Former state assemblyman and San Francisco mayor Willie Brown placed the TIDA under mayoral control.
Brown also used his pull to deprive Treasure Islanders of San Franciscans’ rent-control rights, subjecting them to No Cause evictions.
A “cartel” under TIDA soon took controlling interests in island redevelopment featuring high-end condos with unparalleled Bay views.
An organization called Treasure Island Homeless Development Initiative (TIHDI), administered HUD housing programs in which people at-risk for homelessness through fires, foreclosures, high rents, emotional, physical, or mental disabilities were “cured.” HUD subsidies financed island maintenance and eventual island redevelopment.
John Stewart Corporation, California’s largest poverty pimp, has a redevelopment stake and manages HUD-subsidized and market rate housing.
The Navy arm of the consortium conducted a radiation and chemical cleanup.
The cartel knew the land was toxic. Residents were marginally aware. Illness and negative press exposure in 2013 rapidly enlightened them.

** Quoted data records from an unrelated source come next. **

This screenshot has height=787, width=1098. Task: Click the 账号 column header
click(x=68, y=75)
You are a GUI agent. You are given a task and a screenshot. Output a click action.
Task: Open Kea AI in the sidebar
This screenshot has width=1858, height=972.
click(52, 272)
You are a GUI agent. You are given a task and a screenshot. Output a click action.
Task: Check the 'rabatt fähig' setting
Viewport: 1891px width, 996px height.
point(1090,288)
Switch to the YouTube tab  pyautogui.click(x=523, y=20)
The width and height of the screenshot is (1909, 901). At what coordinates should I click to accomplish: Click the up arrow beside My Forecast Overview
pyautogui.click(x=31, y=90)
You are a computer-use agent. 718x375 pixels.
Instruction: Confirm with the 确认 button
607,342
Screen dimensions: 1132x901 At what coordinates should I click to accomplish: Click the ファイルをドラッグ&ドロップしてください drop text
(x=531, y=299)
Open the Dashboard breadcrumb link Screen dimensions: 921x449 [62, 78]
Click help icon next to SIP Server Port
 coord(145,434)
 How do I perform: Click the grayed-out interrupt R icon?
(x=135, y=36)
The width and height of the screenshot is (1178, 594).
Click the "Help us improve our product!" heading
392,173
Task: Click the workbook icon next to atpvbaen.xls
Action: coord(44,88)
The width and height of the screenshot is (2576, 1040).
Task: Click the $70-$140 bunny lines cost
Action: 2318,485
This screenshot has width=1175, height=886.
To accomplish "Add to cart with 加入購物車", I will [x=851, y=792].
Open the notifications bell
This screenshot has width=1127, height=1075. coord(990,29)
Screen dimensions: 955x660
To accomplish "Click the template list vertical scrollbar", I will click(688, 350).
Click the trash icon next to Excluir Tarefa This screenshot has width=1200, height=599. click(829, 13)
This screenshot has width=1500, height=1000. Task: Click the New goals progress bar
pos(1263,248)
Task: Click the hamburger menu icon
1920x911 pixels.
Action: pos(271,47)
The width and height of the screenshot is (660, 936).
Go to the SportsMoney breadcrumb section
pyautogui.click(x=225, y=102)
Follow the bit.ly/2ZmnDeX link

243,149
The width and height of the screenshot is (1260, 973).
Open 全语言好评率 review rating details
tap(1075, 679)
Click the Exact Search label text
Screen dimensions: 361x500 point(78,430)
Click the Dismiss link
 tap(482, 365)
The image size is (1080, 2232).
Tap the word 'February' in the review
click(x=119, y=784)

For 18 years, the terror of eviction has gripped islanders. In San Francisco’s out-of-control housing market, anyone losing housing could end up back on the street.
Now, as the cartel prepares toxic soil for lucrative condos and hotels, the money it makes off homeless families is no longer required. Redevelopment has begun.
With three generations of subsidies in its coffers, John Stewart is quietly launching evictions. Sick from chemical and radiation exposure, their children’s DNA transformed, many targeted families are being returned to city streets.